Очень ласково и осторожно она обняла Садаё и снова уложила ее. Милое личико Садаё разрумянилось, как после быстрого бега, спутавшиеся мягкие волосы прилипли ко лбу. Вид у нее сейчас был совершенно здоровый, если бы не глаза и губы, говорившие о болезни. Веки вспухли, налитые кровью глаза лихорадочно блестели, устремленные в одну точку, в них были страх и нетерпение. Когда же Садаё обращала взгляд на Йоко, казалось, она изо всех сил старается разглядеть кого-то, кто стоит где-то далеко позади. Запекшиеся губы напоминали высушенные на солнце дольки апельсина. Подчиняясь воле Йоко, Садаё вяло, без всякого интереса повела глазами в сторону Курати и Ока, словно хотела сказать: «Ну, и что из того, что они пришли?» Потом снова остановила на Йоко долгий взгляд, прерывисто и часто дыша.
– Сестрица… Воды… Льду… Не уходи… – чуть слышно прошептала Садаё и в изнеможении закрыла глаза. По щекам покатились крупные слезы.
Всем видом своим выражая тревогу, Курати молча стоял спиной к окну, за которым в серой мути не переставая лил нудный дождь. Ока редко плакал, но сейчас, спрятавшись за спину Курати, он дал волю слезам. Даже не оборачиваясь, Йоко знала, что он плачет, и это вызвало в ней раздражение и протест. «Я одна буду заботиться о Садаё. Не нужно мне ничьего сострадания. За десять дней ни разу не пришли, а теперь стоят со скорбными лицами». Смачивая в холодной воде вату, намотанную на кончик палочки, и вытирая губы Садаё, Йоко едва сдерживалась, чтобы не высказать этих своих мыслей Курати и Ока.
Так прошло минут двадцать. Бедно обставленная палата с голым деревянным полом в сгущающихся сумерках выглядела еще более убого. Садаё время от времени хватала Йоко за руку и, словно в бреду, говорила: «Сестрица, вылечи, прошу тебя», или: «Болит… болит… лекарства», или: «Не хочу термометра». Йоко в страхе думала, что Садаё вот-вот перестанет дышать.
– Ну, что, пойдем? – Курати заторопил Ока. Тот помолчал, видимо, раздумывая, что ответить, потом решился:
– Возвращайтесь без меня. Я весь день свободен, позвольте мне остаться здесь. Я хочу помочь Йоко- сан.
Он обращался к Курати, но просьба его относилась и к Йоко. Ока не отличался твердым характером, но и Йоко и Курати знали по опыту, если он что-нибудь задумает, то непременно выполнит. И Йоко позволила ему остаться.
– Ну, тогда я пойду. О-Йо-сан, на минуточку… – Курати направился к выходу. Йоко потихоньку высвободила рукав своего кимоно из руки уснувшей Садаё и вышла вслед за Курати. Она сразу как-то переменилась, будто и не было той Йоко, что ухаживала за Садаё. Вместе с Курати Йоко пошла по коридору к приемной.

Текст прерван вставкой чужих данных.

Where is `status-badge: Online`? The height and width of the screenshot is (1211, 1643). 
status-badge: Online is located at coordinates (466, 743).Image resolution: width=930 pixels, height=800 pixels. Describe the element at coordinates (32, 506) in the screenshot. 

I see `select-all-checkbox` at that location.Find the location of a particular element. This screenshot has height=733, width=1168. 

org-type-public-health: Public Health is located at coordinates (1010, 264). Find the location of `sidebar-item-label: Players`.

– Ты выглядишь очень утомленной. Смотри будь осторожна.
– Ничего… У меня все в порядке. А ты как? Наверно, все занят? – спросила Йоко таким резким тоном, словно хотела, чтобы ее слова пробуравили душу Курати.
– Совсем закрутился. С того дня еще ни разу не был у тебя дома.

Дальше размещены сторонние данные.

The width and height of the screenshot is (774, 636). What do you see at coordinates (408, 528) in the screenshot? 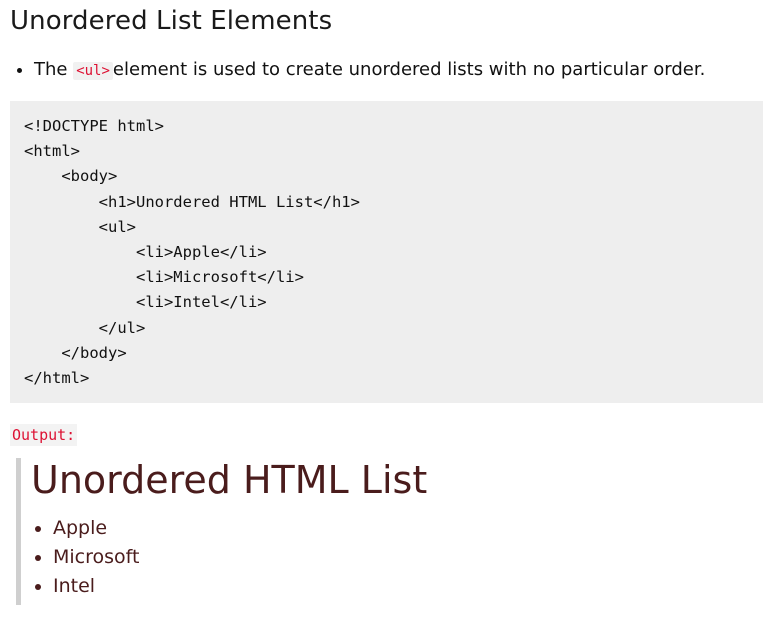
I see `output-list-item: Apple` at bounding box center [408, 528].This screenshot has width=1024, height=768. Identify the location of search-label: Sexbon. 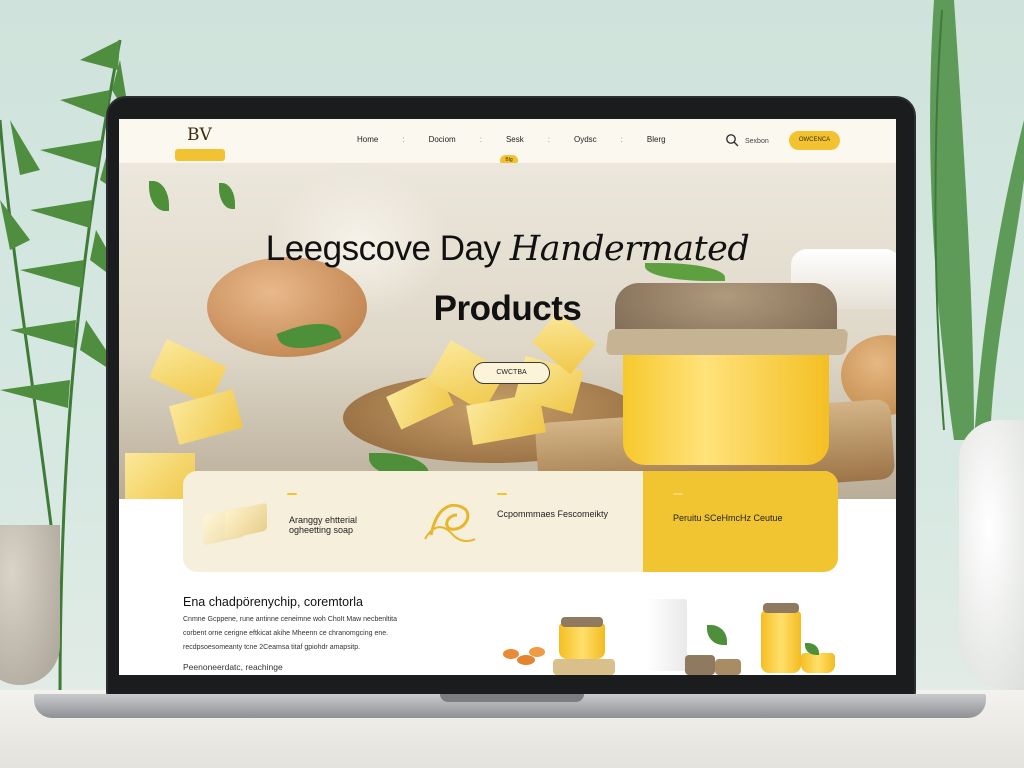
(757, 142).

Он говорил спокойно, видимо и не думая лгать. Резкий тон Йоко нисколько его не смутил. И она уже готова была поверить, но в ту же секунду опомнилась. «Что он плетет?.. Ведь это явная ложь. Разве мог он за эти десять дней, десять дней, когда у него было столько возможностей, ни разу не зайти в дом в криптомериевой роще?» Йоко овладел такой гнев, что она зашаталась, словно пол вдруг стал уходить у нее из-под ног.

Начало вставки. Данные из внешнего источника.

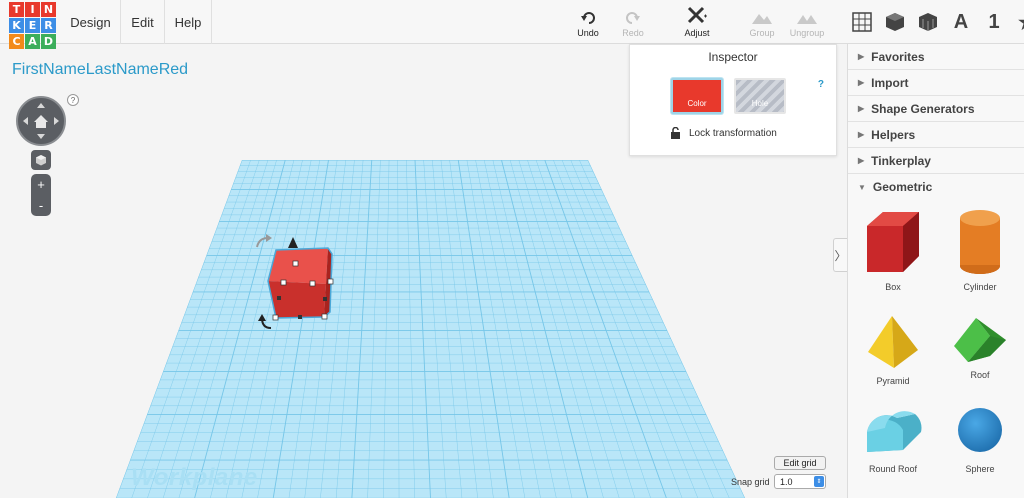 The height and width of the screenshot is (498, 1024). I want to click on shape-box: Box, so click(893, 250).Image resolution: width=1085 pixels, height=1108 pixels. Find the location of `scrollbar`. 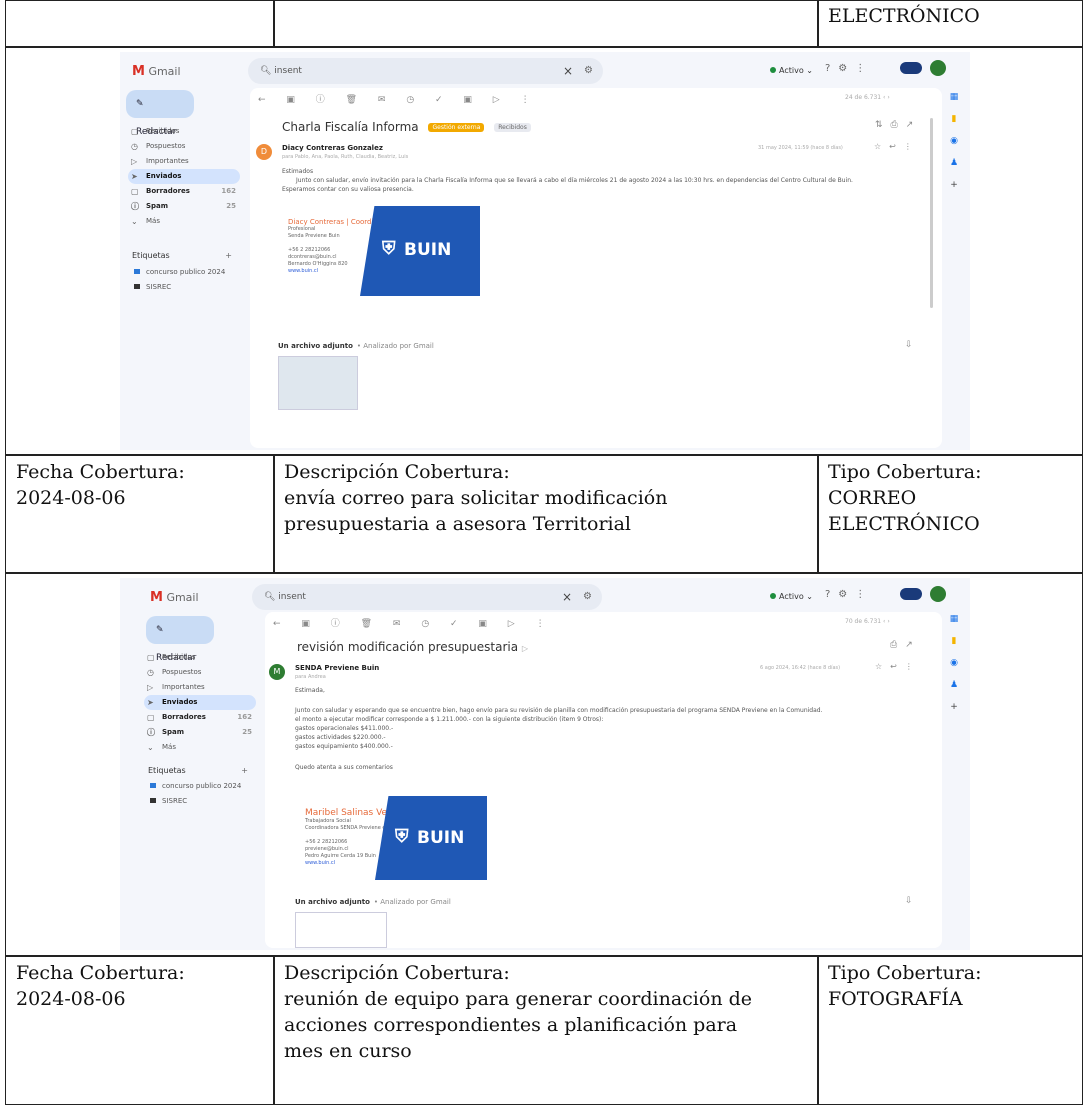

scrollbar is located at coordinates (932, 213).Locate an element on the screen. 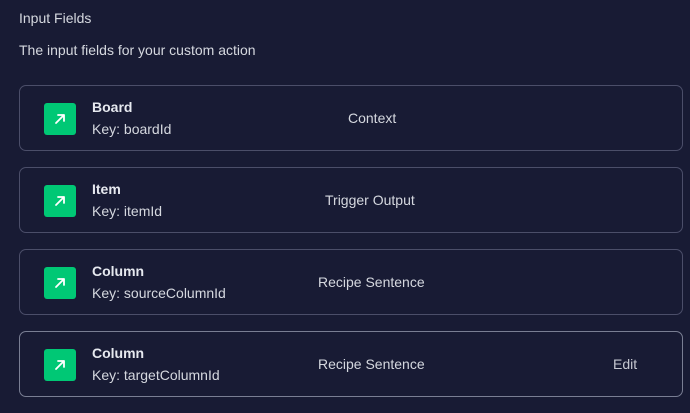 Image resolution: width=690 pixels, height=413 pixels. field-source: Context is located at coordinates (372, 118).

В приемной Курати снял халат, и сиделка опрыскала его из пульверизатора дезинфицирующим раствором. Специфический запах жидкости прояснил сознание Йоко. В последнее время Йоко все острее сознавала, что здоровье ее с каждым днем ухудшается, и от этого все сильнее ненавидела Курати – его крепкое тело и здоровый дух. Она становится обузой для Курати, думалось ей, он постоянно ищет какого- нибудь нового приключения, а Йоко для него все равно что осыпающийся цветок.